━━━━━ DATA SUPPLIED ━━━━━

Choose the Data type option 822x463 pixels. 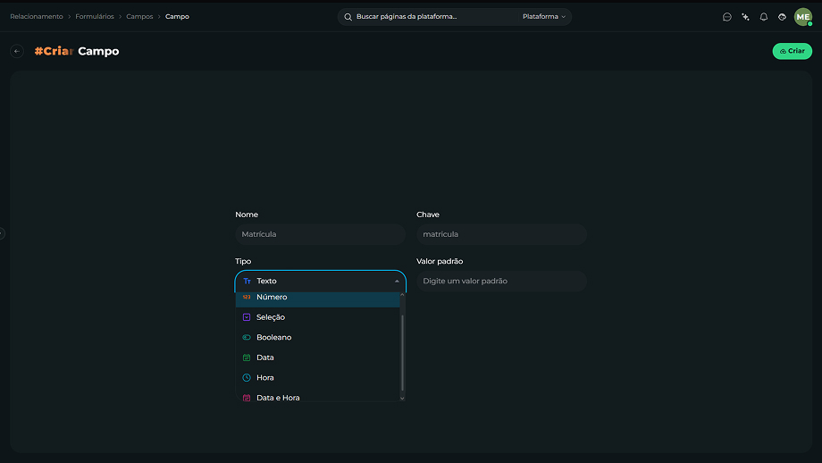(x=318, y=358)
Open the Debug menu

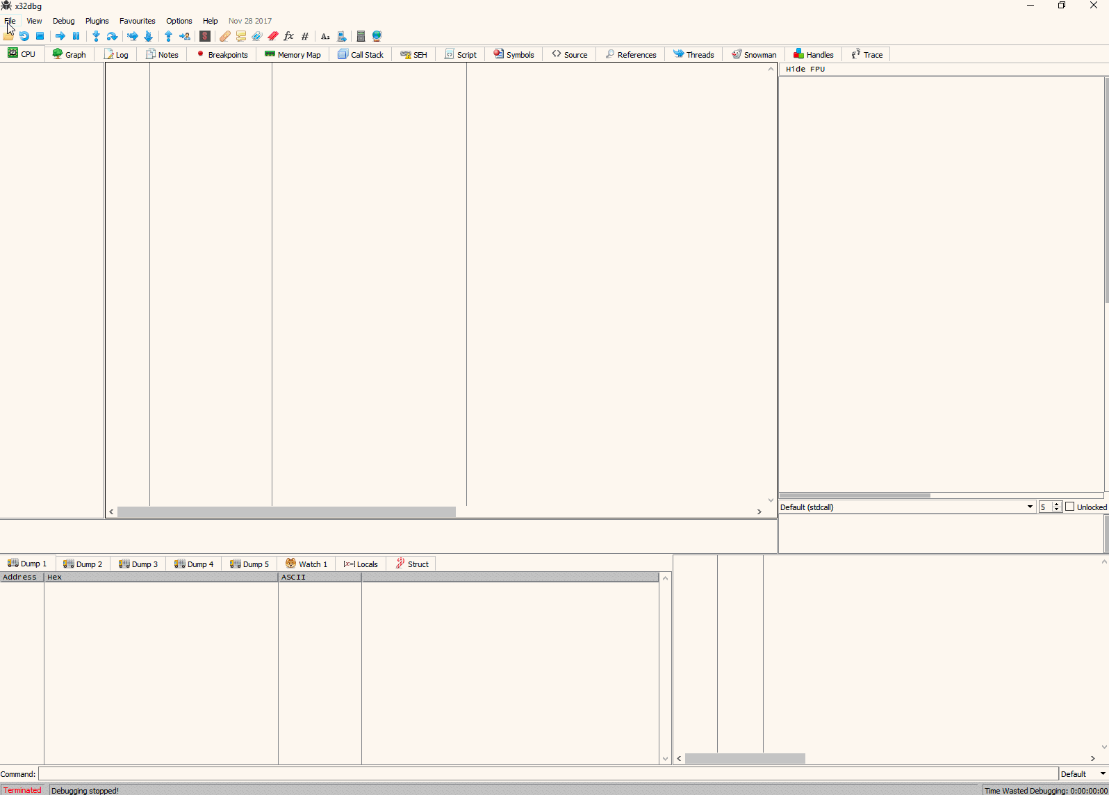(63, 21)
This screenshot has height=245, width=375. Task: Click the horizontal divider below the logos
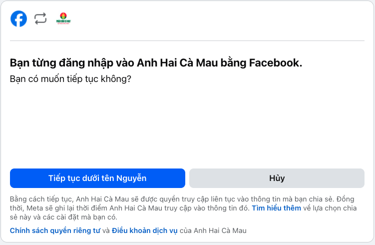coord(187,41)
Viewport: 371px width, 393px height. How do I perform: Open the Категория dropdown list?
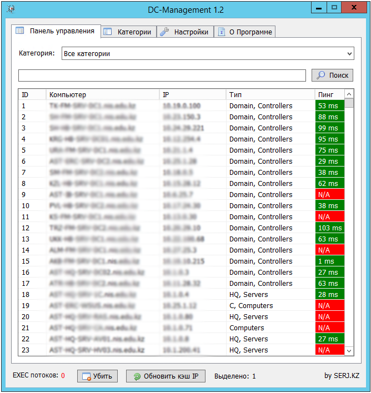coord(349,54)
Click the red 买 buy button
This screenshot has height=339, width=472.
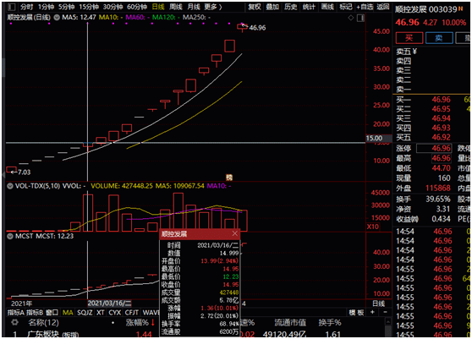click(x=409, y=38)
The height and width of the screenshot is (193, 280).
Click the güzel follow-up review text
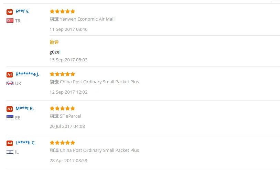[55, 52]
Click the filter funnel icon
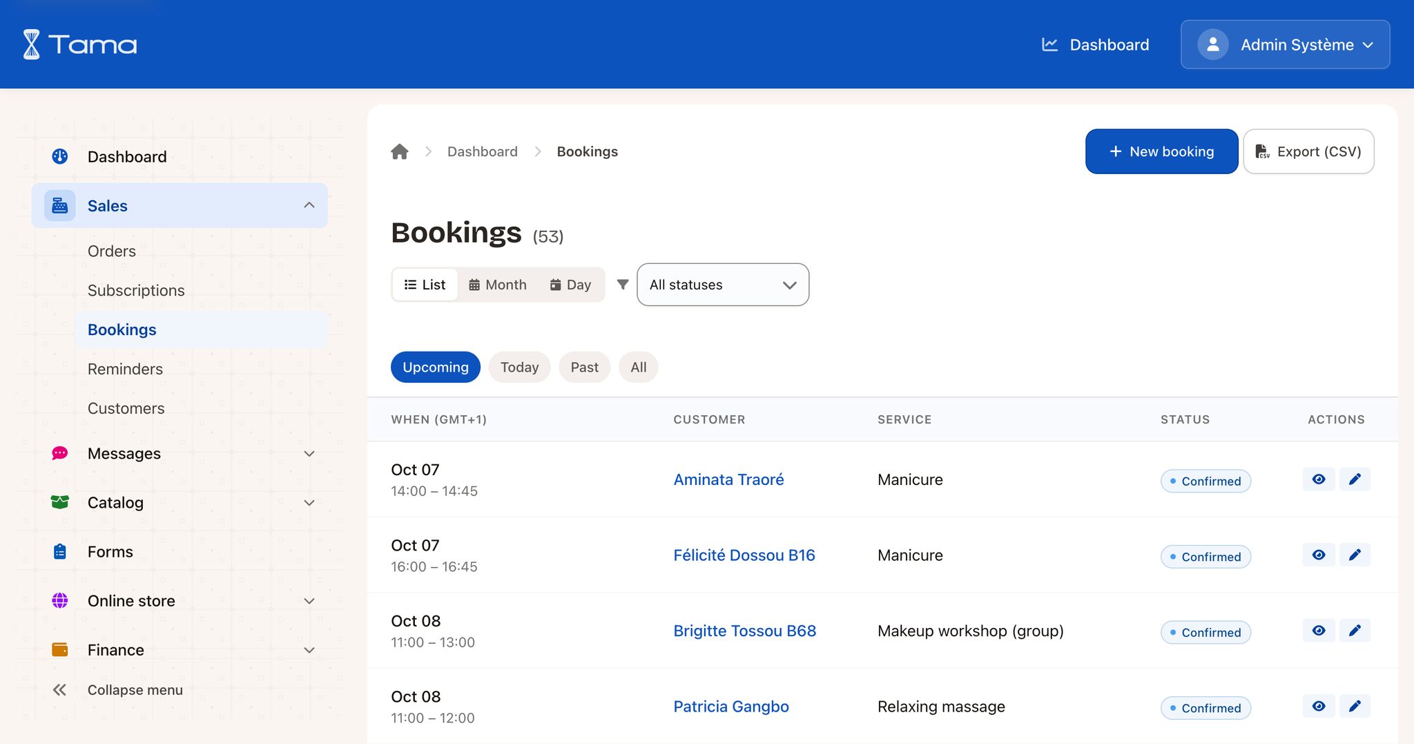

━━━━━

*TASK GOAL*
In the entries above, find the line containing "Open the Debug menu". Transcribe it and every later line to the end, exactly, and leave out the pictures.

*RESPONSE TO THE TASK*
Open the Debug menu

(63, 21)
This screenshot has height=245, width=375. Task: Click the horizontal divider below the logos
coord(187,41)
Viewport: 371px width, 393px height. How do I perform: Open the Категория dropdown list?
coord(349,54)
Click the red 买 buy button
This screenshot has height=339, width=472.
click(x=409, y=38)
The height and width of the screenshot is (193, 280).
Click the güzel follow-up review text
[55, 52]
Click the filter funnel icon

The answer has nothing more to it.